──────── Texte

A peine évacuée de Kaboul vers Paris, à l'été 2021, Farzana Farazo promettait de poursuivre le combat féministe en exil. Un an plus tard, elle est "déprimée": pour elle comme pour les autres militantes réfugiées, les espoirs se sont vite heurtés à une intégration semée d'embûches.
L'ancienne policière, rencontrée à nouveau par l'AFP douze mois après la prise de pouvoir des talibans le 15 août 2021, confie ne pas avoir dormi pendant des mois.
Exfiltrée en priorité par la France en raison de son militantisme, cette membre de la minorité hazara persécutée par les talibans vit toujours chez une hébergeuse associative, en banlieue parisienne.
"Franchement, je n'ai rien fait de spécial", avoue la jeune femme de 29 ans. "D'abord, je ne parle pas assez français, et on a une différence de conception de l'action militante. Ici, on parle beaucoup."
Depuis un an, elle passe de cours de français en rendez-vous avec une assistante sociale et attend de se voir attribuer un logement: "J'ai rencontré beaucoup de difficultés", dit-elle pudiquement.
"Quand tu ne te sens pas bien, c'est difficile de te concentrer. Comme beaucoup d'autres, j'étais indépendante en Afghanistan, j'avais un emploi, je suis éduquée. Donc se retrouver démunie en France, c'est difficile et ça nous plonge dans la dépression."
A tel point que de nombreuses camarades de lutte rencontrées à l'été 2021 ont refusé une nouvelle rencontre, évoquant pour beaucoup la "honte" de n'avoir rien accompli de concret.
- Tour Eiffel -Ces réfugiés sont "engagés dans le processus d'intégration", mais il "reste très insuffisant" en particulier sur le plan de la langue, estime Didier Leschi, patron de l'Office français de l'immigration et de l'intégration, l'organisme public chargé d'organiser l'accueil des demandeurs d'asile et des réfugiés.

────────────────
──────── Données extraites

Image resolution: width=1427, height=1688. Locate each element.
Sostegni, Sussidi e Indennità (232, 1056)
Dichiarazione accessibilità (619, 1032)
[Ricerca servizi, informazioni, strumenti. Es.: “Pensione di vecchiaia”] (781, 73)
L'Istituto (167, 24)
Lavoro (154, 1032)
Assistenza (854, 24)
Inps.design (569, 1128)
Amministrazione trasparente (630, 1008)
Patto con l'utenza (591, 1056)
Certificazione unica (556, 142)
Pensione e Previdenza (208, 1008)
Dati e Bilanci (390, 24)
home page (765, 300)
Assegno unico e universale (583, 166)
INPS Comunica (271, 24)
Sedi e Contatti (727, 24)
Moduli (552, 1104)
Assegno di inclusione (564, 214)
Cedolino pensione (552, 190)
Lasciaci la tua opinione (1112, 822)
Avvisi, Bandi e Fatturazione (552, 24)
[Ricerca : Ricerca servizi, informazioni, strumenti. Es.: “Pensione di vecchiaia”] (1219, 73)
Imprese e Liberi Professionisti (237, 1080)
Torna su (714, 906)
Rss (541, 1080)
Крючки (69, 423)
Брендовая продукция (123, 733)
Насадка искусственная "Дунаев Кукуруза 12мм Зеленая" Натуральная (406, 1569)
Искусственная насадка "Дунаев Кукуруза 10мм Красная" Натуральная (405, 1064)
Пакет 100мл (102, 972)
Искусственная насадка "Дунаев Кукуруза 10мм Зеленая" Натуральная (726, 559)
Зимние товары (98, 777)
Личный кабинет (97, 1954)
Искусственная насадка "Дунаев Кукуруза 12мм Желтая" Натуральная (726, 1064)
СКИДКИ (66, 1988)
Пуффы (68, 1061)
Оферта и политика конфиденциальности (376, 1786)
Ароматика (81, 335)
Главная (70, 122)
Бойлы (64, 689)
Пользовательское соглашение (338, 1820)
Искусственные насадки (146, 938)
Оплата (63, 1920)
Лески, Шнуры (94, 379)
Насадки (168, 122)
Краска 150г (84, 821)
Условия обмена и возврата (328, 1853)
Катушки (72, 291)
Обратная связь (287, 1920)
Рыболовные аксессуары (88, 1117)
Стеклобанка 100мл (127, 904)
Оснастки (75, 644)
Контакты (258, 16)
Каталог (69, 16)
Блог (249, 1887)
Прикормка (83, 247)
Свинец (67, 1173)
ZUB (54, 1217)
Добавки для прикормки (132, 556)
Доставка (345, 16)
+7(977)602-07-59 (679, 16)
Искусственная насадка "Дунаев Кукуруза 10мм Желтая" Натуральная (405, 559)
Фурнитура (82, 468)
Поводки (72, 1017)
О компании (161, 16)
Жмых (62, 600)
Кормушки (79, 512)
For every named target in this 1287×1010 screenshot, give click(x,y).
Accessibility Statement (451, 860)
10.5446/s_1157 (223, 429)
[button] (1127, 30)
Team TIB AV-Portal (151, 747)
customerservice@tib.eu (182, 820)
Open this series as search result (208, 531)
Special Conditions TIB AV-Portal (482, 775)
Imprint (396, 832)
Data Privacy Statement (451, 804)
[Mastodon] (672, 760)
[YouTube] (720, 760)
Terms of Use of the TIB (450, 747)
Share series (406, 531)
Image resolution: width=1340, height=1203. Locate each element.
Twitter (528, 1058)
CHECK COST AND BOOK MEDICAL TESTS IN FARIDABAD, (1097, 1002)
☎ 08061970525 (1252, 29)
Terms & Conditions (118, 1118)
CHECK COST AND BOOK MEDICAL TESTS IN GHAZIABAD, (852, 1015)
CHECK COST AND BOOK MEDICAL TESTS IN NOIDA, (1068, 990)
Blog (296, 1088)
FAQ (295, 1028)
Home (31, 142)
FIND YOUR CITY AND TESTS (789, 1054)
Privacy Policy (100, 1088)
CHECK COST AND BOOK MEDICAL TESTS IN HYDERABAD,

────────────────

Énoncé 1 » D'après le texte sur les militantes afghanes réfugiées en France, quel âge a Farzana Farazo ?
Énoncé 2 »
Indiquez si chacune de ces affirmations concorde avec le texte sur les militantes afghanes réfugiées en France, en répondant par oui ou non et en citant les mots décisifs du texte.
(a) Farzana Farazo loge chez une hébergeuse associative en banlieue parisienne.
(b) Farzana Farazo exerçait le métier d'enseignante en Afghanistan.
(c) Didier Leschi dirige l'Office français de l'immigration et de l'intégration.
Énoncé 3 » Prolongez le texte sur les militantes afghanes réfugiées en France à la suite de sa dernière phrase.
La liste n'a aucun rapport avec le texte.

Bonne réponse 1 » Elle a 29 ans.

Bonne réponse 2 »
(a) Oui : « vit toujours chez une hébergeuse associative, en banlieue parisienne ».
(b) Non : « L'ancienne policière ».
(c) Oui : « patron de l'Office français de l'immigration et de l'intégration ».

Bonne réponse 3 »
"Mais elles sont plus aidées que le reste des Afghans, qui ne peuvent compter que sur l'Etat, car elles ont des réseaux culturels, professionnels en place", nuance-t-il.
Mursal Sayas, journaliste et militante féministe, dit avoir eu "de la chance dans (son) malheur", en recevant dans son appartement avec vue imprenable sur la tour Eiffel. Le logement lui a été mis à disposition par une éditrice qui lui a commandé un livre sur la condition féminine en Afghanistan.
"On a tout perdu, notre pays, notre liberté, nos accomplissements. On a été soudain propulsées dans un pays avec tout à refaire. Mais la France est devenue notre maison au moment où notre pays s'est enfoncé dans l'obscurité. Alors même si c'est dur, c'est notre responsabilité de continuer à militer, parce qu'on peut parler, on a la liberté d'expression que les filles en Afghanistan n'ont plus. On doit dénoncer les injustices, les inégalités, l'apartheid contre les femmes", développe-t-elle, carré brun bouclé et mains manucurées.
Lors des premiers mois après l'arrivée des talibans, des femmes ont organisé des manifestations en Afghanistan. Mais ces rassemblements ont quasiment cessé, après que plusieurs de ces manifestantes ont été arrêtées et sévèrement battues en prison, selon des témoignages rapportés par Amnesty International.
Les Afghanes qui ont fui le pays parce que leur vie était en danger "sont une source d'énergie positive pour nous", déclare à l'AFP, à Kaboul, une femme qui avait participé aux manifestations dans la capitale. "Nous savons qu'elles n'oublient pas les femmes d'Afghanistan".
- Déclassement -A Paris, une petite musique a plongé Mursal Sayas dans un profond malaise, qu'elle a décrit dans un article pour Courrier international, posé sur sa table basse avec le dernier numéro de Paris Match consacré au "martyre" des femmes afghanes. Elle vivait alors en centre d'hébergement et "l'Afghanistan avait disparu des médias". "On entendait dire qu'il fallait plutôt accueillir les Ukrainiens, parce qu'ils sont +civilisés+ et qu'ils ont les yeux bleus. C'était dégoûtant."
En quittant son pays, a-t-elle fait le bon choix ? "Tous les jours, quand je me réveille et que je ne peux pas voir mes proches, ça me fait mal. Mais quand je pense que j'aurais pu être capturée par les talibans et ne plus jamais parler de mes soeurs (afghanes), je trouve que c'est pire", résume-t-elle.
Pour d'autres, un sentiment de déclassement s'est ajouté aux difficultés d'intégration et aux affres du déracinement.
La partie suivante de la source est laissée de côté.